Figure 3. Proposed molecular mechanisms responsible for T-cell susceptibility or resistance to rapamycin

a | In conventional T cells, mTOR integrates the TCR and CD28 signals that are necessary to pass two checkpoints of T-cell activation. The transition from G0 to G1 phase of the cell cycle (checkpoint 1) requires activation of NFAT, MAPKs and NF-κB. The activity of NF-κB is controlled by the PI3K–AKT–mTOR pathway. mTOR works as part of the complexes TORC1 and TORC2, of which the former is susceptible to inhibition by rapamycin. The coordinated activity of NFAT, AP1 and NF-κB regulates multiple genes involved in cell-cycle progression and the expression of IL-2 and its high-affinity receptor. IL-2R signals through the PI3K–AKT-mediated activation of mTOR complexed with survivin and aurora B, which regulates G1- to S-phase progression (checkpoint 2). In addition, mTOR activity is involved in rapamycin-sensitive down-regulation of the transcription factor Kruppel-like factor 2 (KLF2), which controls expression of lymphoid tissue-homing molecules to ensure that activated T cells can exit the lymph nodes. b | The ability of T_Reg cells to proliferate when stimulated in the presence of rapamycin seems to be connected to two effects. First, T_Reg cells do not down-regulate phosphatase and tensin homologue (PTEN) expression after TCR engagement, which impedes the activation of the rapamycin-susceptible PI3K–AKT–mTOR pathway. Second, FOXP3 drives expression of phosphatidylinositol mannoside (PIM)2, reinforced by IL-2- and TCR-mediated activation of signal transducer and activator of transcription (STAT)5, which compensates for AKT inactivity and promotes cell-cycle progression.

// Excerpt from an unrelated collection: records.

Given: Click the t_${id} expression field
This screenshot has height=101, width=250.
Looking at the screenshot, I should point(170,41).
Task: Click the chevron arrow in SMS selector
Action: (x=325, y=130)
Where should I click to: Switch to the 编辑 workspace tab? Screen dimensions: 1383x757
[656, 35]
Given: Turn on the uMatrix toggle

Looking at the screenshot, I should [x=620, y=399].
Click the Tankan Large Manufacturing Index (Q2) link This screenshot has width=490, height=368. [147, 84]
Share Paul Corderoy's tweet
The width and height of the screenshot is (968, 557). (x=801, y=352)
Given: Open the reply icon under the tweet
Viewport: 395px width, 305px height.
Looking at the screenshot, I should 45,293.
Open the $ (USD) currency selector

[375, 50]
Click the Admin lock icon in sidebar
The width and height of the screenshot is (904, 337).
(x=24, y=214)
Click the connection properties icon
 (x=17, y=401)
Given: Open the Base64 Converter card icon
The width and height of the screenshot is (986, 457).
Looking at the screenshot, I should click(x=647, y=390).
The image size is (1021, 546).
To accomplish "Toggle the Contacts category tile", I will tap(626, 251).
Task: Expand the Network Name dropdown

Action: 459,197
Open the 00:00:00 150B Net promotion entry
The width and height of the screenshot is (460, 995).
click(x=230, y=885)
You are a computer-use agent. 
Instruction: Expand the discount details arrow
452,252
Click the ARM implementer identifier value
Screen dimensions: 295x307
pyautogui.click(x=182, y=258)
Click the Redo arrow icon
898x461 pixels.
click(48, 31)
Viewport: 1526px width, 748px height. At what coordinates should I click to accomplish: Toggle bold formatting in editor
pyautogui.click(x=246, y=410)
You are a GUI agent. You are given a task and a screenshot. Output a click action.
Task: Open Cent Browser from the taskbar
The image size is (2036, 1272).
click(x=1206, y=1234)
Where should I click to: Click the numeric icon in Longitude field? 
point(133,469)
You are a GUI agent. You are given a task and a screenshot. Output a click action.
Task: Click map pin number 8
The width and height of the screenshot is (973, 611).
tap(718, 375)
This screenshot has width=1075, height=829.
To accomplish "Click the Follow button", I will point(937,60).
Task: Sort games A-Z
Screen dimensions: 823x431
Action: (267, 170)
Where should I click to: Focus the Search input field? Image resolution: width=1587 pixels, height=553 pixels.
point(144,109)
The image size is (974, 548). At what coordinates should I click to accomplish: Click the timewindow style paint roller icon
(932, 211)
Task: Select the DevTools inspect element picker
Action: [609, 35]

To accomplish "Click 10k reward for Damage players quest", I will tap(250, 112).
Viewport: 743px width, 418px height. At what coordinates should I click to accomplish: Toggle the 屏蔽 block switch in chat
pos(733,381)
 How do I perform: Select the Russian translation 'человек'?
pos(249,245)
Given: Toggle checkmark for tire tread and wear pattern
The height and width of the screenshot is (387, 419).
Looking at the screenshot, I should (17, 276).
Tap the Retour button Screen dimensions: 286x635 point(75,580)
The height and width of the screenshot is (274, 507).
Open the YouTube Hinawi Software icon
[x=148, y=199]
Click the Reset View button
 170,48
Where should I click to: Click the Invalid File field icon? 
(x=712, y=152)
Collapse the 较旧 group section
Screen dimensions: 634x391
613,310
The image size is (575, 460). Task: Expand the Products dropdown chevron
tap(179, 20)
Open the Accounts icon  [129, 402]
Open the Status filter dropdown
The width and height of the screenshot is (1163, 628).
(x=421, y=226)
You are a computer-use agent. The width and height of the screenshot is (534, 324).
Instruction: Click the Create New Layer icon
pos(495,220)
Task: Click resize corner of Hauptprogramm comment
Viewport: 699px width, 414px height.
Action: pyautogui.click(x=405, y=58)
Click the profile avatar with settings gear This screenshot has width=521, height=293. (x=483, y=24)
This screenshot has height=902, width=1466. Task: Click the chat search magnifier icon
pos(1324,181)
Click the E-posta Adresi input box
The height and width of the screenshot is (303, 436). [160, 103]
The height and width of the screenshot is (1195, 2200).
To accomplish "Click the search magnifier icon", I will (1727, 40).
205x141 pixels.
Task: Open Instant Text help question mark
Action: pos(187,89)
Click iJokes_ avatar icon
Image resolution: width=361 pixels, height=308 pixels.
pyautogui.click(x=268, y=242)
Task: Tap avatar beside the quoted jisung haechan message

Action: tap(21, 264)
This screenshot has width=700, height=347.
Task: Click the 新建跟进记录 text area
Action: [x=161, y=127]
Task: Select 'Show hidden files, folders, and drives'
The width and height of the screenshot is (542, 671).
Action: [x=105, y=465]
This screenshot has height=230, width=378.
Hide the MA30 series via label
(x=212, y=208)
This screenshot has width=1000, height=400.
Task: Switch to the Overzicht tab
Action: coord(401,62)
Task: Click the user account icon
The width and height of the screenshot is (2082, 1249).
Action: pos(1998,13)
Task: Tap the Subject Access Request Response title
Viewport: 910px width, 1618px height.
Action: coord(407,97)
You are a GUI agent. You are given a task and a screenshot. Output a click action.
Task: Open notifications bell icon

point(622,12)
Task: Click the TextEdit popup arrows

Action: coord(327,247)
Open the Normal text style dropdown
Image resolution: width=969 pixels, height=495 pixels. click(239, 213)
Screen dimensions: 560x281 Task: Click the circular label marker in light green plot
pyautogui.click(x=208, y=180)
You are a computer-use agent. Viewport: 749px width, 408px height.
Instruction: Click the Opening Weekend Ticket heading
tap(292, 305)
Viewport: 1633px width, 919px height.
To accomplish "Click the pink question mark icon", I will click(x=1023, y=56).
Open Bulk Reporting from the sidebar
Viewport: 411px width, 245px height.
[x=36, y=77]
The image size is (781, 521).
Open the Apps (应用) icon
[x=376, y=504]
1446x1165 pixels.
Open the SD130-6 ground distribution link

Figure 4. Mechanisms of FOXP3 induction in naïve T cells

a | Stimulation of FOXP3⁻ T cells through TCR and CD28 in the presence of TGFβ promotes expression of the FOXP3 gene through the cooperation of NFAT and mothers against decapentaplegic homologue 3 (SMAD3). This process is counteracted by mTOR activation, which explains the increased expression of FOXP3 when stimulation takes place in the presence of rapamycin (which inhibits mTOR activation). b | Limited TCR–CD28 stimulation (<18 hours) promotes a PI3K–AKT–mTOR-mediated re-organization of chromatin that includes increased accessibility to the FOXP3 gene. Prolonged TCR/CD28 stimulation prevents, again through activation of the PI3K–AKT–mTOR pathway, the expression of FOXP3 which would otherwise probably be induced by signal transducer and activator of transcription (STAT)5-activating cytokines generated during the initial stimulation. This two-step model rationalizes the opposing effects of rapamycin administration during T-cell activation that have been observed, which probably depend on the timing of mTOR inhibition.